The song structure is a rock and roll song. Live effects have been added, with an audience cheering throughout most of the song, a technique that would be used similarly three years later on "Bennie and the Jets". The B-side, "Grey Seal", was re-recorded in 1973 for inclusion on John's seventh album, Goodbye Yellow Brick Road.

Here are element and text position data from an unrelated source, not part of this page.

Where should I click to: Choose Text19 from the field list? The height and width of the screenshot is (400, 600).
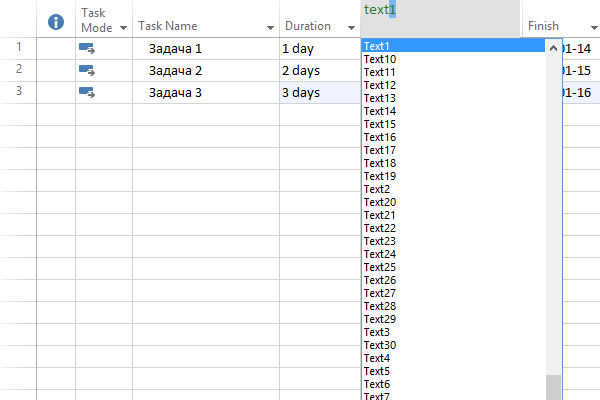point(381,176)
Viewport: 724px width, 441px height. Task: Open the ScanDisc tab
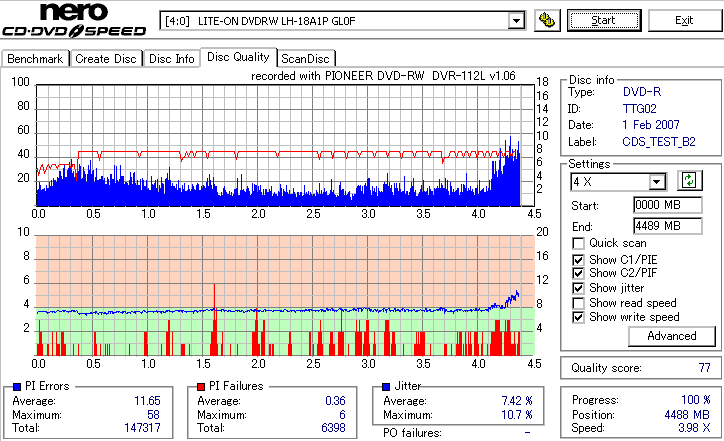tap(305, 59)
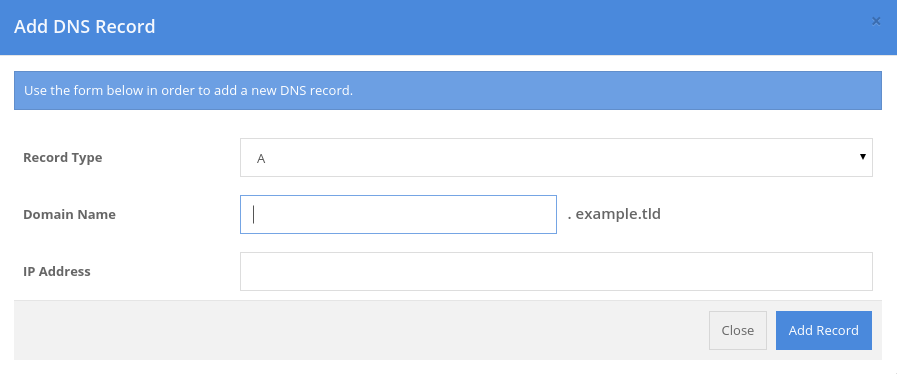The image size is (897, 374).
Task: Click the blinking cursor in Domain Name
Action: [x=253, y=214]
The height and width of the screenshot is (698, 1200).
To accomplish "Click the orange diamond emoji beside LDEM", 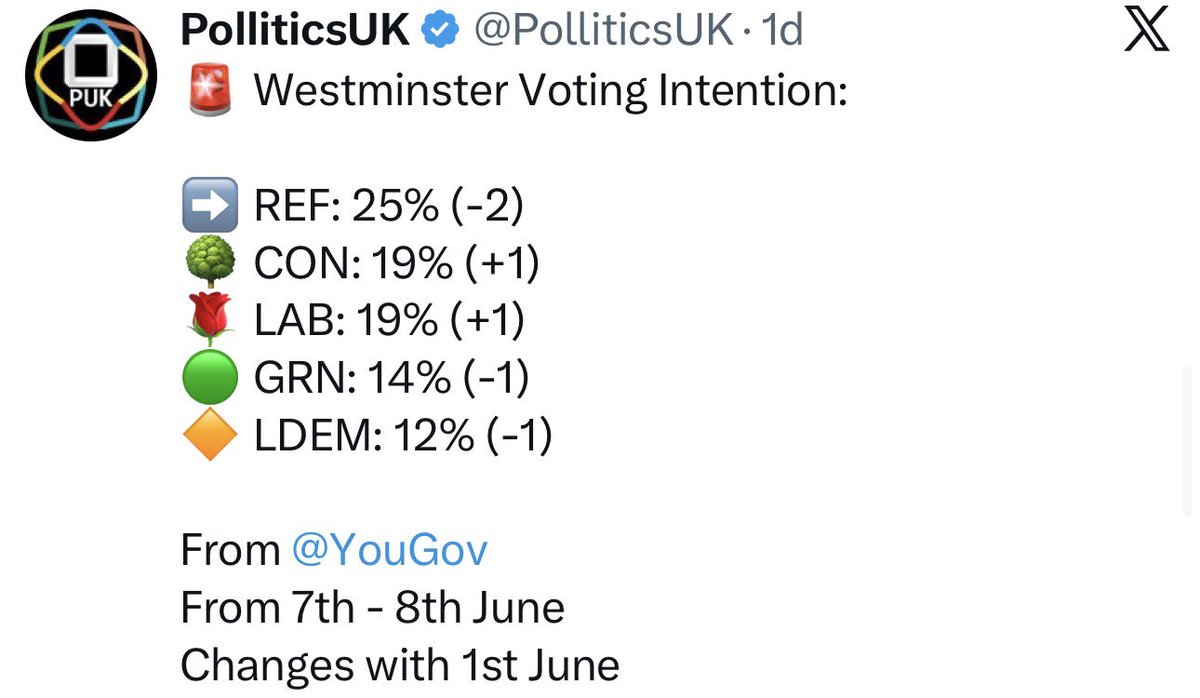I will 210,436.
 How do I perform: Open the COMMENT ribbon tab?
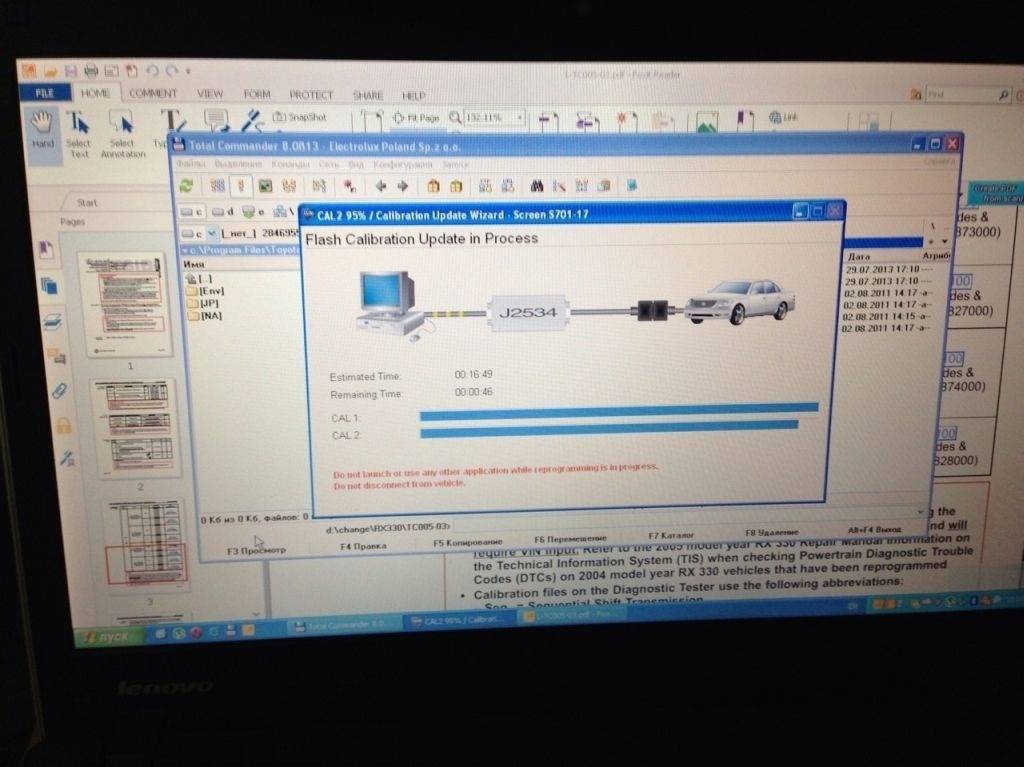click(x=153, y=93)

The song was remade in an "interlude" version for the 2019 film Rocketman with star Taron Egerton performing the vocal.

== Track listing ==
- 1970 UK 7" single
1. "Rock and Roll Madonna" – 4:17
2. "Grey Seal (Original Version)" – 3:38

== Personnel ==
- Elton John – piano, vocals
- Caleb Quaye – guitar
- Roger Pope – drums
- Dave Glover – bass

== Rocketman (2019) film ==
The 2019 biopic Rocketman featured 22 of Elton John's songs including hits, like "Your Song", and uncharted songs, like "Rock and Roll Madonna". In the film, "Rock and Roll Madonna" is featured as an interlude version with the vocals performed by actor Taron Egerton.